Orang-orang dzalim dalam ayat di atas adalah orang-orang musyrik.

 

  1. Tawassul dengan kemuliaan Rasulullah ﷺ. Seperti ucapan mereka: “Wahai Tuhanku, dengan kemuliaan Muhammad, sembuhkanlah aku.” Ini adalah perbuatan bid’ah, sebab para sahabat tidak pernah melakukan hal seperti itu.

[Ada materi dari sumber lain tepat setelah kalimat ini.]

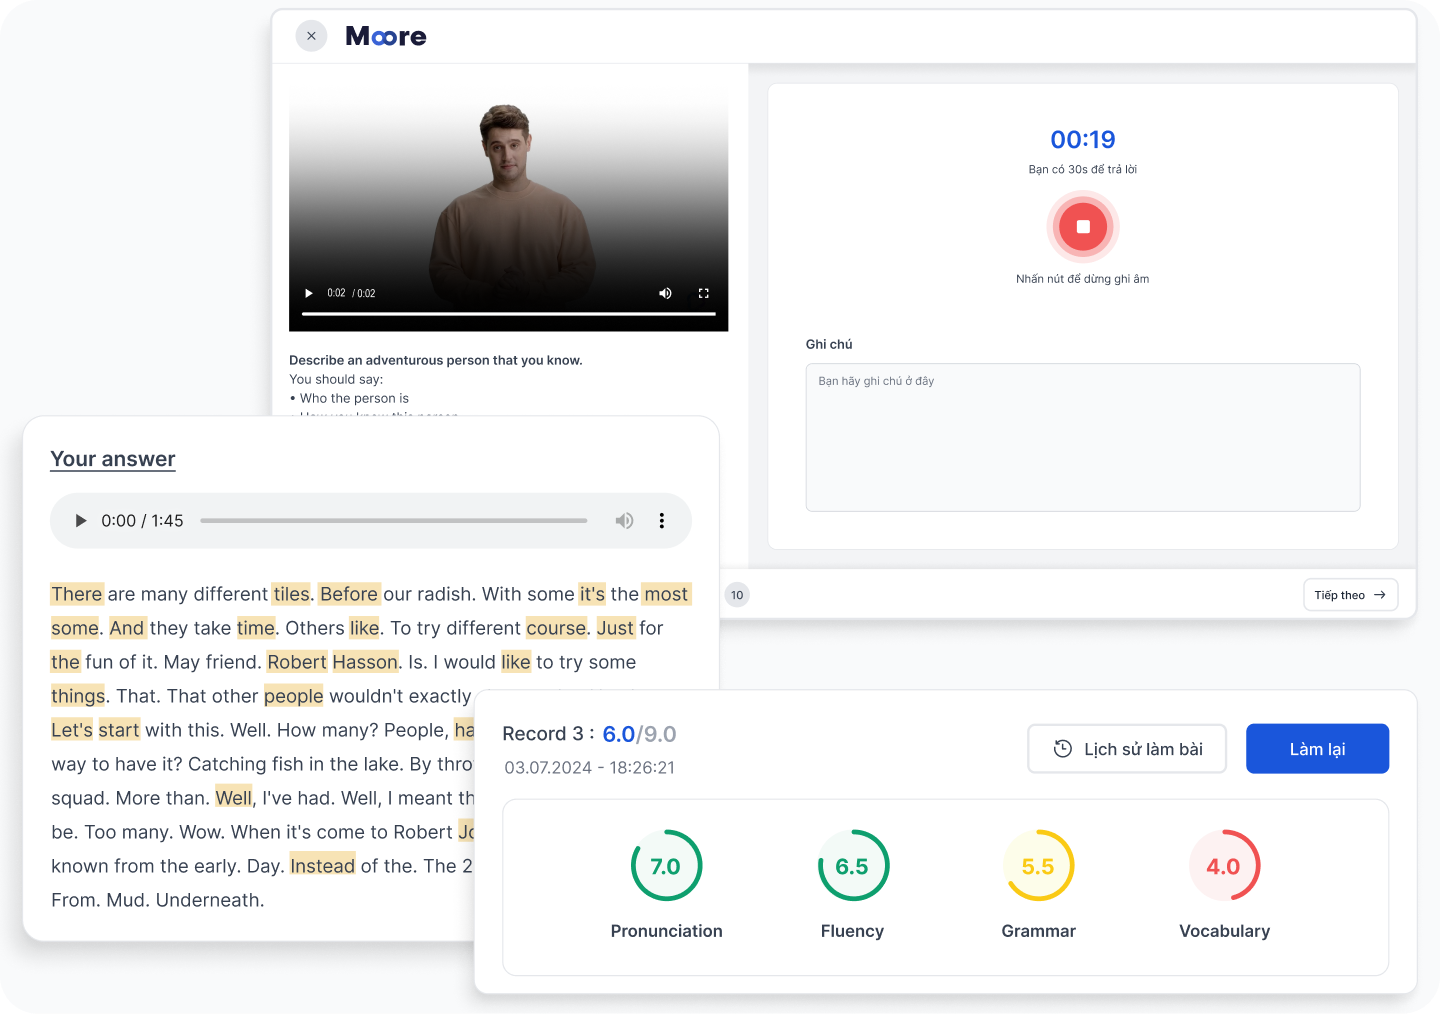
Task: Play the Your answer audio recording
Action: tap(81, 521)
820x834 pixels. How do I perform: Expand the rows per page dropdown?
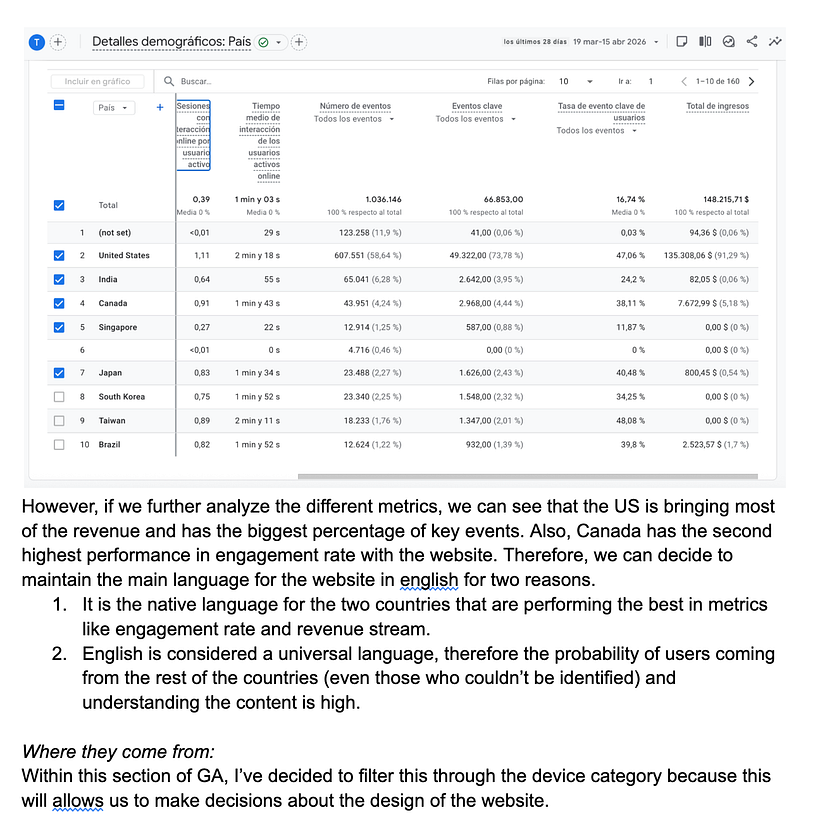coord(575,81)
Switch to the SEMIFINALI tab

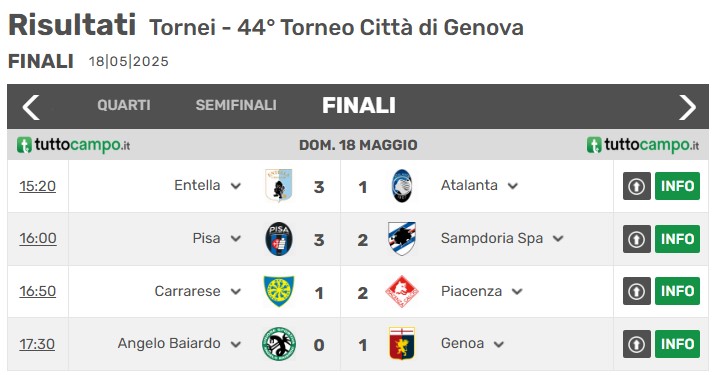(236, 105)
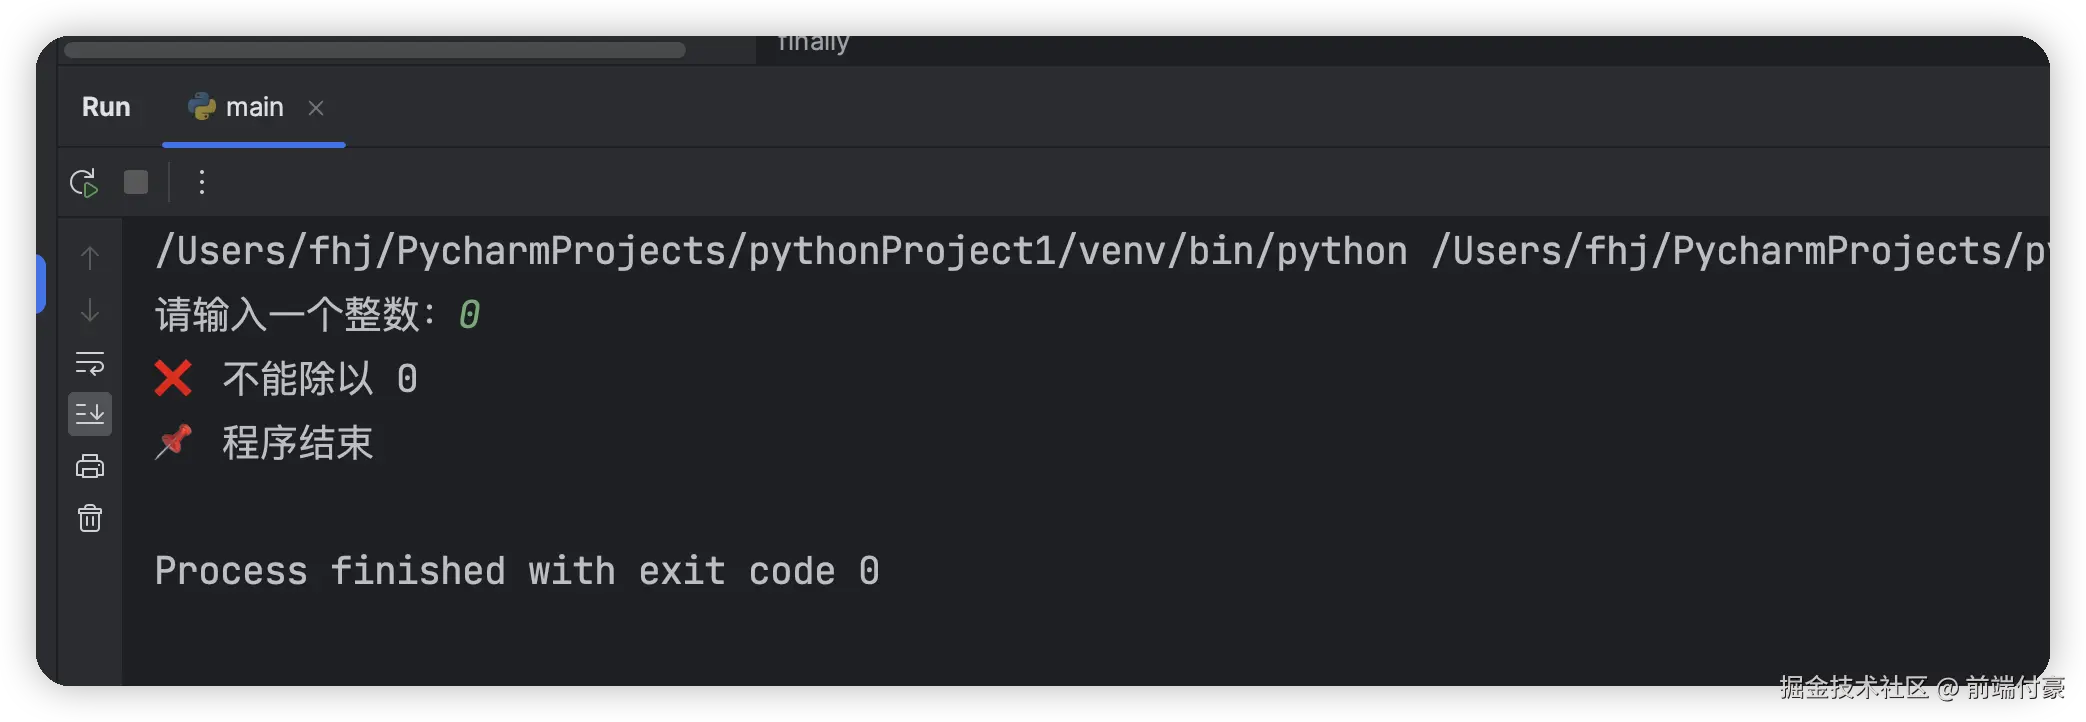
Task: Open the more options vertical dots menu
Action: pos(202,182)
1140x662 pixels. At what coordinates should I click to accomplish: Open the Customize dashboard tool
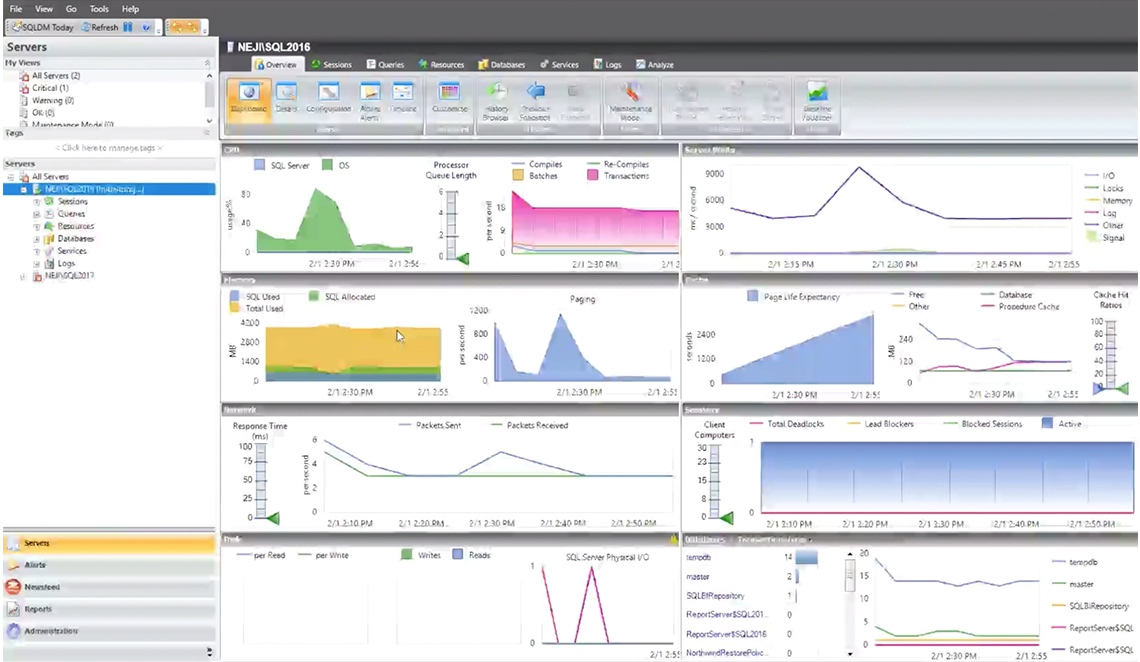pyautogui.click(x=449, y=99)
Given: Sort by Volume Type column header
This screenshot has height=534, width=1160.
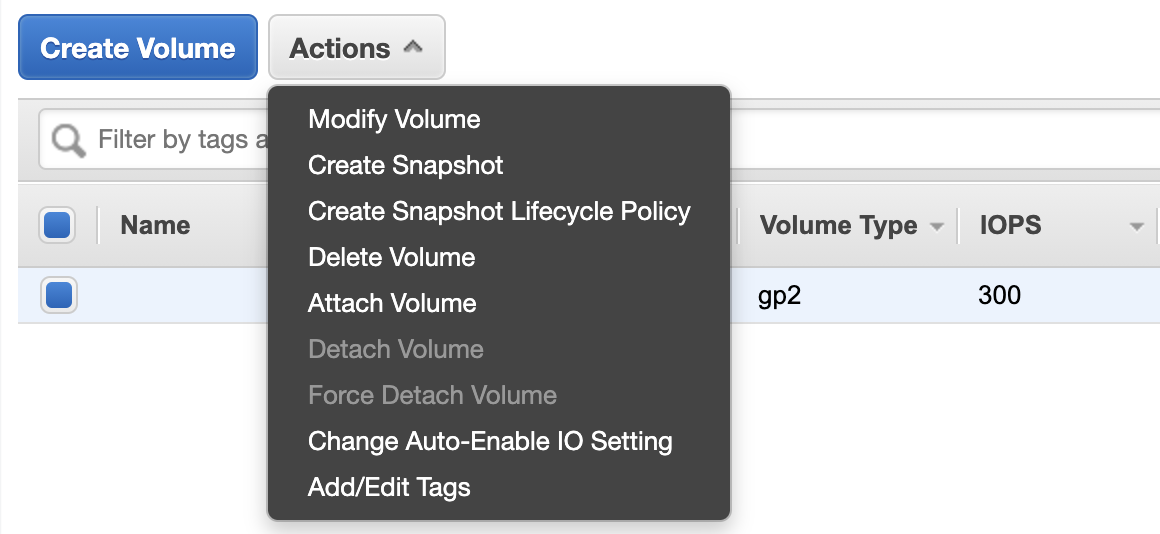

Adapun tawassul yang dilakukan oleh Umar bin al-Khattab dengan doa paman Rasulullah ﷺ, al-Abbas adalah semasa ia masih hidup. Dan Umar tidak bertawassul dengan Rasulullah ﷺ setelah beliau wafat, ketika beliau minta diturunkan hujan.

Sedangkan hadits:

تَوَسَّلُوْا بِجَاهِيْ

“Bertawassullah kalian dengan kemuliaanku.”

Hadits ini sama sekali tidak ada sumber aslinya (palsu). Demikian menurut Ibnu Taimiyyah.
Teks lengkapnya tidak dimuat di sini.